- Your goal -
Write out all of the entries, matching the original exactly.

- Exercise material -
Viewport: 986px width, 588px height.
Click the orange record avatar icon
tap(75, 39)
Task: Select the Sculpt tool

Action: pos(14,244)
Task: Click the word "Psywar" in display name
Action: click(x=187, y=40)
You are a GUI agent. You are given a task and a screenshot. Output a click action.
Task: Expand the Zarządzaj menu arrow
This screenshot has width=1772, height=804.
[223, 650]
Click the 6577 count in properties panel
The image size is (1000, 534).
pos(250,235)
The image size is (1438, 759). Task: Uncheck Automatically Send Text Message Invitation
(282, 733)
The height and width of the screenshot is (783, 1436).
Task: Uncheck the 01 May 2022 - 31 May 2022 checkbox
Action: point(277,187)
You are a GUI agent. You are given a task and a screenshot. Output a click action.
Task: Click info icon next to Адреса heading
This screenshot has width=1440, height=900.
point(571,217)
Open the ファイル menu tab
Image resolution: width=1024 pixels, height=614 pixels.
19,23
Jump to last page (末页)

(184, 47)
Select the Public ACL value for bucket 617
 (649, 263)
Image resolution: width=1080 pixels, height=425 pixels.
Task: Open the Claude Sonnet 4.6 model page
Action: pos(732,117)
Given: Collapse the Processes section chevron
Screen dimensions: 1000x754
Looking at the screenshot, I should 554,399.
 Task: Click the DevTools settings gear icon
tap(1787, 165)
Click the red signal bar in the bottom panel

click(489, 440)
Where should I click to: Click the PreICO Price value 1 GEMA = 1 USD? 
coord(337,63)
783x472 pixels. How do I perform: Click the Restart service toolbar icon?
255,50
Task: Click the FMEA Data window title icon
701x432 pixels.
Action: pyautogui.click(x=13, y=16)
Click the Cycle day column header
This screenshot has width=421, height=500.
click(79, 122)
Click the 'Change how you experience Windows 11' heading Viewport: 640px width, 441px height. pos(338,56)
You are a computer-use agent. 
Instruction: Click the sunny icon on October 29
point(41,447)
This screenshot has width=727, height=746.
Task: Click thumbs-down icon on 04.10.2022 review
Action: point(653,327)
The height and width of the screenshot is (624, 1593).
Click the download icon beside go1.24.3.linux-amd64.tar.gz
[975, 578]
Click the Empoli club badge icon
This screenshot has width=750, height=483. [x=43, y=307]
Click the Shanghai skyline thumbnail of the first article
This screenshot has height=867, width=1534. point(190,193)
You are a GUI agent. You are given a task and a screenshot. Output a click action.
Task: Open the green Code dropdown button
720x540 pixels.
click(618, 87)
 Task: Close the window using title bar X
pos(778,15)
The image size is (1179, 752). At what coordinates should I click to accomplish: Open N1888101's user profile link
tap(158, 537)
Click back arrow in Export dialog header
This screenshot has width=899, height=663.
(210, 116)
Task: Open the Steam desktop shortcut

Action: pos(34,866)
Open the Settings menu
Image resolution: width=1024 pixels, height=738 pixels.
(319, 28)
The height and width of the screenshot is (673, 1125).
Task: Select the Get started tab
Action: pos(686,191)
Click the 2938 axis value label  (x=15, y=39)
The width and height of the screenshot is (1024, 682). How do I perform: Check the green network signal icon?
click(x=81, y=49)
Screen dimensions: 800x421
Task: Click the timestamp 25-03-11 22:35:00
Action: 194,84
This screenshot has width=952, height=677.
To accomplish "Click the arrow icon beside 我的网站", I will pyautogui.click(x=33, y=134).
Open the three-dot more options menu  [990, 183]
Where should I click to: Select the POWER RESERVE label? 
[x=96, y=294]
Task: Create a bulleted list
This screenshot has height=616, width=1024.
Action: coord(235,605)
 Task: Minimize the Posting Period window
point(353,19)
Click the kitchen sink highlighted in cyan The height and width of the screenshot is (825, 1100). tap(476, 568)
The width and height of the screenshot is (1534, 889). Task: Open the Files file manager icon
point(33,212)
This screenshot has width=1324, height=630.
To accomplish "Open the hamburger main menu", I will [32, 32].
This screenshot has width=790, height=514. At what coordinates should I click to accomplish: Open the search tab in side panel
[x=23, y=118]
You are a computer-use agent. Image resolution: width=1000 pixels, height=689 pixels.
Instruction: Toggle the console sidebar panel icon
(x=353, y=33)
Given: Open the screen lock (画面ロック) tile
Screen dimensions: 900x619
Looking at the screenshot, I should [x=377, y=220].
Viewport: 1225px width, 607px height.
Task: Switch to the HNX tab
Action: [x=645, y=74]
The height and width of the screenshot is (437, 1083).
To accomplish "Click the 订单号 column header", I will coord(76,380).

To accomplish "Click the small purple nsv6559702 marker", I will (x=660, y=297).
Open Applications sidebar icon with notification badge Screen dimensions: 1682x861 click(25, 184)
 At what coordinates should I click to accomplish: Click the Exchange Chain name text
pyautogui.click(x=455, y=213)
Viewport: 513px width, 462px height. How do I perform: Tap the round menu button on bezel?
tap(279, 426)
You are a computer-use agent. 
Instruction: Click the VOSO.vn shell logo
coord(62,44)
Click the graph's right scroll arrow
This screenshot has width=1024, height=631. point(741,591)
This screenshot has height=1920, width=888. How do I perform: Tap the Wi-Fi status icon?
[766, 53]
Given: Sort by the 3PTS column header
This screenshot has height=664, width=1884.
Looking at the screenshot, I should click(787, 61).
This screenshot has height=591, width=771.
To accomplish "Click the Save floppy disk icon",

- Finished task -
Viewport: 986px width, 588px height.
Click the orange record avatar icon
tap(75, 39)
Task: Select the Sculpt tool

Action: pos(14,244)
Task: Click the word "Psywar" in display name
Action: click(x=187, y=40)
You are a GUI agent. You are given a task and a screenshot. Output a click action.
Task: Expand the Zarządzaj menu arrow
This screenshot has width=1772, height=804.
[223, 650]
Click the 6577 count in properties panel
The image size is (1000, 534).
pos(250,235)
The image size is (1438, 759). Task: Uncheck Automatically Send Text Message Invitation
(282, 733)
The height and width of the screenshot is (783, 1436).
Task: Uncheck the 01 May 2022 - 31 May 2022 checkbox
Action: point(277,187)
You are a GUI agent. You are given a task and a screenshot. Output a click action.
Task: Click info icon next to Адреса heading
This screenshot has width=1440, height=900.
point(571,217)
Open the ファイル menu tab
Image resolution: width=1024 pixels, height=614 pixels.
19,23
Jump to last page (末页)

(184, 47)
Select the Public ACL value for bucket 617
 (649, 263)
Image resolution: width=1080 pixels, height=425 pixels.
Task: Open the Claude Sonnet 4.6 model page
Action: pos(732,117)
Given: Collapse the Processes section chevron
Screen dimensions: 1000x754
Looking at the screenshot, I should 554,399.
 Task: Click the DevTools settings gear icon
tap(1787, 165)
Click the red signal bar in the bottom panel

click(489, 440)
Where should I click to: Click the PreICO Price value 1 GEMA = 1 USD? 
coord(337,63)
783x472 pixels. How do I perform: Click the Restart service toolbar icon?
255,50
Task: Click the FMEA Data window title icon
701x432 pixels.
Action: pyautogui.click(x=13, y=16)
Click the Cycle day column header
This screenshot has width=421, height=500.
click(79, 122)
Click the 'Change how you experience Windows 11' heading Viewport: 640px width, 441px height. pos(338,56)
You are a computer-use agent. 
Instruction: Click the sunny icon on October 29
point(41,447)
This screenshot has width=727, height=746.
Task: Click thumbs-down icon on 04.10.2022 review
Action: point(653,327)
The height and width of the screenshot is (624, 1593).
Click the download icon beside go1.24.3.linux-amd64.tar.gz
[975, 578]
Click the Empoli club badge icon
This screenshot has width=750, height=483. [x=43, y=307]
Click the Shanghai skyline thumbnail of the first article
This screenshot has height=867, width=1534. point(190,193)
You are a GUI agent. You are given a task and a screenshot. Output a click action.
Task: Open the green Code dropdown button
720x540 pixels.
click(618, 87)
 Task: Close the window using title bar X
pos(778,15)
The image size is (1179, 752). At what coordinates should I click to accomplish: Open N1888101's user profile link
tap(158, 537)
Click back arrow in Export dialog header
This screenshot has width=899, height=663.
(210, 116)
Task: Open the Steam desktop shortcut

Action: pos(34,866)
Open the Settings menu
Image resolution: width=1024 pixels, height=738 pixels.
(319, 28)
The height and width of the screenshot is (673, 1125).
Task: Select the Get started tab
Action: pos(686,191)
Click the 2938 axis value label  (x=15, y=39)
The width and height of the screenshot is (1024, 682). How do I perform: Check the green network signal icon?
click(x=81, y=49)
Screen dimensions: 800x421
Task: Click the timestamp 25-03-11 22:35:00
Action: 194,84
This screenshot has width=952, height=677.
To accomplish "Click the arrow icon beside 我的网站", I will pyautogui.click(x=33, y=134).
Open the three-dot more options menu  [990, 183]
Where should I click to: Select the POWER RESERVE label? 
[x=96, y=294]
Task: Create a bulleted list
This screenshot has height=616, width=1024.
Action: coord(235,605)
 Task: Minimize the Posting Period window
point(353,19)
Click the kitchen sink highlighted in cyan The height and width of the screenshot is (825, 1100). tap(476, 568)
The width and height of the screenshot is (1534, 889). Task: Open the Files file manager icon
point(33,212)
This screenshot has width=1324, height=630.
To accomplish "Open the hamburger main menu", I will [32, 32].
This screenshot has width=790, height=514. At what coordinates should I click to accomplish: Open the search tab in side panel
[x=23, y=118]
You are a computer-use agent. Image resolution: width=1000 pixels, height=689 pixels.
Instruction: Toggle the console sidebar panel icon
(x=353, y=33)
Given: Open the screen lock (画面ロック) tile
Screen dimensions: 900x619
Looking at the screenshot, I should [x=377, y=220].
Viewport: 1225px width, 607px height.
Task: Switch to the HNX tab
Action: [x=645, y=74]
The height and width of the screenshot is (437, 1083).
To accomplish "Click the 订单号 column header", I will coord(76,380).

To accomplish "Click the small purple nsv6559702 marker", I will (x=660, y=297).
Open Applications sidebar icon with notification badge Screen dimensions: 1682x861 click(25, 184)
 At what coordinates should I click to accomplish: Click the Exchange Chain name text
pyautogui.click(x=455, y=213)
Viewport: 513px width, 462px height. How do I perform: Tap the round menu button on bezel?
tap(279, 426)
You are a computer-use agent. 
Instruction: Click the VOSO.vn shell logo
coord(62,44)
Click the graph's right scroll arrow
This screenshot has width=1024, height=631. point(741,591)
This screenshot has height=1920, width=888. How do I perform: Tap the Wi-Fi status icon?
[766, 53]
Given: Sort by the 3PTS column header
This screenshot has height=664, width=1884.
Looking at the screenshot, I should click(787, 61).
This screenshot has height=591, width=771.
To accomplish "Click the Save floppy disk icon",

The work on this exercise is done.